You didn't apply for the role. It just happened.
And somehow, you accepted it.
You're in your late 20s or 30s. You're still figuring yourself out.
You have debt. You have goals that are behind schedule. You have days where your own account balance makes you anxious.
But nobody knows that — because to them, you're the one who "has made it."
So the calls come.
Uncle needs school fees for the last born. Aunty's rent is due. A sibling needs something.

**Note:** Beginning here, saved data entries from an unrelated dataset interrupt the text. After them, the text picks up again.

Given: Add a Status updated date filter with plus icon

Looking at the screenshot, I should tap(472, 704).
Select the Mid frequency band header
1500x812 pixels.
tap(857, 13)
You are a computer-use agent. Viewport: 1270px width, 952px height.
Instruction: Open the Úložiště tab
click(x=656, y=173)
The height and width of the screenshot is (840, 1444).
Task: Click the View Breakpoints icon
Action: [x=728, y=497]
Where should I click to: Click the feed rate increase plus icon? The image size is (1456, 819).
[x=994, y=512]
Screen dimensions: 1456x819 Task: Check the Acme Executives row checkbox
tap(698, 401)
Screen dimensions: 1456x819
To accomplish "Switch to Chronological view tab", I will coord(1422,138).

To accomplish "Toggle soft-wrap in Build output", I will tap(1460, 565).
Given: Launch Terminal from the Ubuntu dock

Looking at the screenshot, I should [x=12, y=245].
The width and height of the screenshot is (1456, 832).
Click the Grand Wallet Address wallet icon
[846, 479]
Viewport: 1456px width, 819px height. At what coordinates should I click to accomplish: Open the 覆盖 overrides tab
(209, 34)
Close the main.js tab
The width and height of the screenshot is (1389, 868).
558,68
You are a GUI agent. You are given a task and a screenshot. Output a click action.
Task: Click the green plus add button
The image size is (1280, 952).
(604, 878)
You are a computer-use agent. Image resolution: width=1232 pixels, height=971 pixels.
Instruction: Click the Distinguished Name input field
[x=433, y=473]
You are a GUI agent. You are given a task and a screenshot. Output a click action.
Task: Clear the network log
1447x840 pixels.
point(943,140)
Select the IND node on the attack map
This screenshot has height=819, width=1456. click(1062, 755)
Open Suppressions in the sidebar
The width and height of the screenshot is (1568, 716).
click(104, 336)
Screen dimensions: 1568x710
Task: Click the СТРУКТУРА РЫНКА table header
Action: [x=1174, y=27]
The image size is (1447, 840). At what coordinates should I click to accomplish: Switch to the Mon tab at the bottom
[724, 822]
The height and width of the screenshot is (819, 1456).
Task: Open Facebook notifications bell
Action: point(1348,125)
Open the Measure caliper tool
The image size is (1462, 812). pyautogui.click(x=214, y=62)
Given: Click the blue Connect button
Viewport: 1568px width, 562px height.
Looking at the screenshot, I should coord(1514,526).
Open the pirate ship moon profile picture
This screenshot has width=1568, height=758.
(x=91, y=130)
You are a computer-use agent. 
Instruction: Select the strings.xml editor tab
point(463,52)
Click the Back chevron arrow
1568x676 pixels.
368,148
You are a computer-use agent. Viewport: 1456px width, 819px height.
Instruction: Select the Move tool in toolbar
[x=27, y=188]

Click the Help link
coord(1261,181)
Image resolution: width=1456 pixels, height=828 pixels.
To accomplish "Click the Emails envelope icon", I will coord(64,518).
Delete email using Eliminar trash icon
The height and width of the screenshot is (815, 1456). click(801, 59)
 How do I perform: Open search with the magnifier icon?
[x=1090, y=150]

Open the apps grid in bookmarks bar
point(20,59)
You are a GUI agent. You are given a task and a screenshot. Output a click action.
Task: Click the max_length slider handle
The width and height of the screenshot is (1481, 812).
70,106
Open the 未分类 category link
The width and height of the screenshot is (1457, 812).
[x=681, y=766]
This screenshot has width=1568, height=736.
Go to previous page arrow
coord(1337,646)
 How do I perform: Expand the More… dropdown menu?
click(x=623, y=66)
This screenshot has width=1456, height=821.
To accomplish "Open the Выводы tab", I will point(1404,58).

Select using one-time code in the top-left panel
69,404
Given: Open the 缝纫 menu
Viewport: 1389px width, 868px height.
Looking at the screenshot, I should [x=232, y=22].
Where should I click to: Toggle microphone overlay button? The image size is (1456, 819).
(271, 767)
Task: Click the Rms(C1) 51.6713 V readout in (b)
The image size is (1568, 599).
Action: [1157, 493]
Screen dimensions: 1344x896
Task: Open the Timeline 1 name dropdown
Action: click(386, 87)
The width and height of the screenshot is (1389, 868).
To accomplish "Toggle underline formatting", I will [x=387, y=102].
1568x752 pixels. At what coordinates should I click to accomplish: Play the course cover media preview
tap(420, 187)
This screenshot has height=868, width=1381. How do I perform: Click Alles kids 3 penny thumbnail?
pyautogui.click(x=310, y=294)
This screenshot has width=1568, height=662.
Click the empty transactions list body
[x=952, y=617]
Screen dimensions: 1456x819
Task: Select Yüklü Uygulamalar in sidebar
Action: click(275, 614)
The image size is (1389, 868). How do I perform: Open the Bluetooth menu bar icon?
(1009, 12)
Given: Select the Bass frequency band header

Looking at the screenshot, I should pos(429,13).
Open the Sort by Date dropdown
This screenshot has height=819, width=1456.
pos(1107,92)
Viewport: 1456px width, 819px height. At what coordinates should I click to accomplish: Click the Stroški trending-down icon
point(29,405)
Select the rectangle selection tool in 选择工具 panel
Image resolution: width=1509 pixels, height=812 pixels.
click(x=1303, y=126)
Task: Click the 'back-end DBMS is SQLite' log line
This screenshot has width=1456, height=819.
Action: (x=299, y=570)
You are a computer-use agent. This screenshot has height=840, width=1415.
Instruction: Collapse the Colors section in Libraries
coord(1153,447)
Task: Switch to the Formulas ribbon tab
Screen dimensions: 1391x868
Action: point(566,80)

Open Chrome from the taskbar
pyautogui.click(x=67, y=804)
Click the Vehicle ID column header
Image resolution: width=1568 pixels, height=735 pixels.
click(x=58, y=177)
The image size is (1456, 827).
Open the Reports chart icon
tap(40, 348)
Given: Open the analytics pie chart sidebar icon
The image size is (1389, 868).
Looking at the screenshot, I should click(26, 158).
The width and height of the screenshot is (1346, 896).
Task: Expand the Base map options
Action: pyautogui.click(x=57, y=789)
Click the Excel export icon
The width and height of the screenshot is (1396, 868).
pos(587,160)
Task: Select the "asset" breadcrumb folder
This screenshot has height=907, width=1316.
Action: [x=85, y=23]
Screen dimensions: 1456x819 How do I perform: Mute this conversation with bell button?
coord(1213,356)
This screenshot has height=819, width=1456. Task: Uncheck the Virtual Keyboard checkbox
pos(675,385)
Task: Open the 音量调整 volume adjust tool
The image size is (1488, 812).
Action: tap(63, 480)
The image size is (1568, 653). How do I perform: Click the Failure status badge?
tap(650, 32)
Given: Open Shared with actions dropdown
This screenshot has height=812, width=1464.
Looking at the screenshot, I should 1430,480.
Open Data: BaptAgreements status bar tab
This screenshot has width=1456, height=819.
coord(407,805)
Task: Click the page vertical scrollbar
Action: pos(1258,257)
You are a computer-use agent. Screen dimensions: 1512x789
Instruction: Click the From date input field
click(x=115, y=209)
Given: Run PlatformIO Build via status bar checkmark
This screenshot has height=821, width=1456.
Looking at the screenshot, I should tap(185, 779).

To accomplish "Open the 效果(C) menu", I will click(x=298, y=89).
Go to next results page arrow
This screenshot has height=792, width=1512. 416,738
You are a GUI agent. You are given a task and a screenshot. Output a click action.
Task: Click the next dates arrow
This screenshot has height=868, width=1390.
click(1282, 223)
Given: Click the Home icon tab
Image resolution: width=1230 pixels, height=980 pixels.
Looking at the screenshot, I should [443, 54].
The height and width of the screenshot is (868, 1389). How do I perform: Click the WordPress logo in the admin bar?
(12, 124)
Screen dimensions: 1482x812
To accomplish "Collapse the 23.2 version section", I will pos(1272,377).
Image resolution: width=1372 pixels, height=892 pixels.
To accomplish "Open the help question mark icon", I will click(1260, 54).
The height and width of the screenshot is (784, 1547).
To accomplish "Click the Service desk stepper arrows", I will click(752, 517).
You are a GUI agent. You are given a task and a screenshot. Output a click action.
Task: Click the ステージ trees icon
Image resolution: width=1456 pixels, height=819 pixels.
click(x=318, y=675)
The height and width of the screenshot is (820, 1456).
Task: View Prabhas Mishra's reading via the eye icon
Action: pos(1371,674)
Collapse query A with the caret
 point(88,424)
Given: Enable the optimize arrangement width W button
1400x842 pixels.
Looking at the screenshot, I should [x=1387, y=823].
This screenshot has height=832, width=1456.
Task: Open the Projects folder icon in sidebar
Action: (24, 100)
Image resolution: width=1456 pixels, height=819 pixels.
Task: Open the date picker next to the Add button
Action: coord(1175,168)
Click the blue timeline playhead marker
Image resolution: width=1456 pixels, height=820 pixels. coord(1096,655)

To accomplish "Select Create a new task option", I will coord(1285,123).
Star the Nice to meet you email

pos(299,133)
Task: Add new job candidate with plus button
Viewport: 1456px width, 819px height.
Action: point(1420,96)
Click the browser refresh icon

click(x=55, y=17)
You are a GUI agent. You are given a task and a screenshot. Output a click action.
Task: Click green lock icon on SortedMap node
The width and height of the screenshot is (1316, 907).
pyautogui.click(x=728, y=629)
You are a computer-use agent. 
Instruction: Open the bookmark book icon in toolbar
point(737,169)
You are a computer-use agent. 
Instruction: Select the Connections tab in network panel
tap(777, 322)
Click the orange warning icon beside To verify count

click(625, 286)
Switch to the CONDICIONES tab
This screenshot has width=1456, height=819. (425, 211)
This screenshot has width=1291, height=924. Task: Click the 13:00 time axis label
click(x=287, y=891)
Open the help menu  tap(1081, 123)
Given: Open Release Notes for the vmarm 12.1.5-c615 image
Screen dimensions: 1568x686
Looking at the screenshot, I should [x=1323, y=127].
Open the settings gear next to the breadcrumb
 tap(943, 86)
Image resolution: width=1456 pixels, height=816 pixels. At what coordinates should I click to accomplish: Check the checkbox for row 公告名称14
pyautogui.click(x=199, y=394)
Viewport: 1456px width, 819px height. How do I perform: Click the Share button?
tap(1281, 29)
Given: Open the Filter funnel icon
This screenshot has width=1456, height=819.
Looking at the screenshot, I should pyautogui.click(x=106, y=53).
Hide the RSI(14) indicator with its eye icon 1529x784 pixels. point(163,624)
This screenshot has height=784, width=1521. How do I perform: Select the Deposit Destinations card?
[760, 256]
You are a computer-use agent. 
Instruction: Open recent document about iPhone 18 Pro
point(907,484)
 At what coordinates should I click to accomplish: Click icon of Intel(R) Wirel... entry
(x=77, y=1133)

A cousin is stranded.
And every time, you find a way — even when you don't know how — because the alternative is the guilt of having said no.
Nigeria does something to you.
It teaches you to carry weight silently.
To smile at the owambe on Saturday when you transferred your last savings on Friday.
To say "I'm fine" like it's a reflex, because vulnerability in this place can be used against you.
And relationships?
God.
You're trying to love somebody while you're emotionally exhausted from being everything to everyone else.
You're trying to be present, to be soft, to be open — but half of you is already spent before you even walk through the door.
Then there's the pressure from people who love you but don't see you.
"When are you getting married?"
"You're not getting younger."
"Your mates are already doing this and that."
As if you're not already doing the work of three people with the peace of none.
At some point, you stop explaining yourself.
Not because you're unbothered — but because you're tired of justifying your timeline to people who've never paid a single bill in your name.
Here's what I want someone to tell every Nigerian adult quietly grinding right now:
The fact that you're still standing — still sending, still giving, still trying — is not small.
In a country that offers very little softness, choosing to remain kind takes a particular kind of strength.
You are not behind.
You are not a failure.
You are a person carrying an enormous amount — most of which was never yours to carry — and still showing up anyway.
That deserves more credit than anyone around you will probably ever give.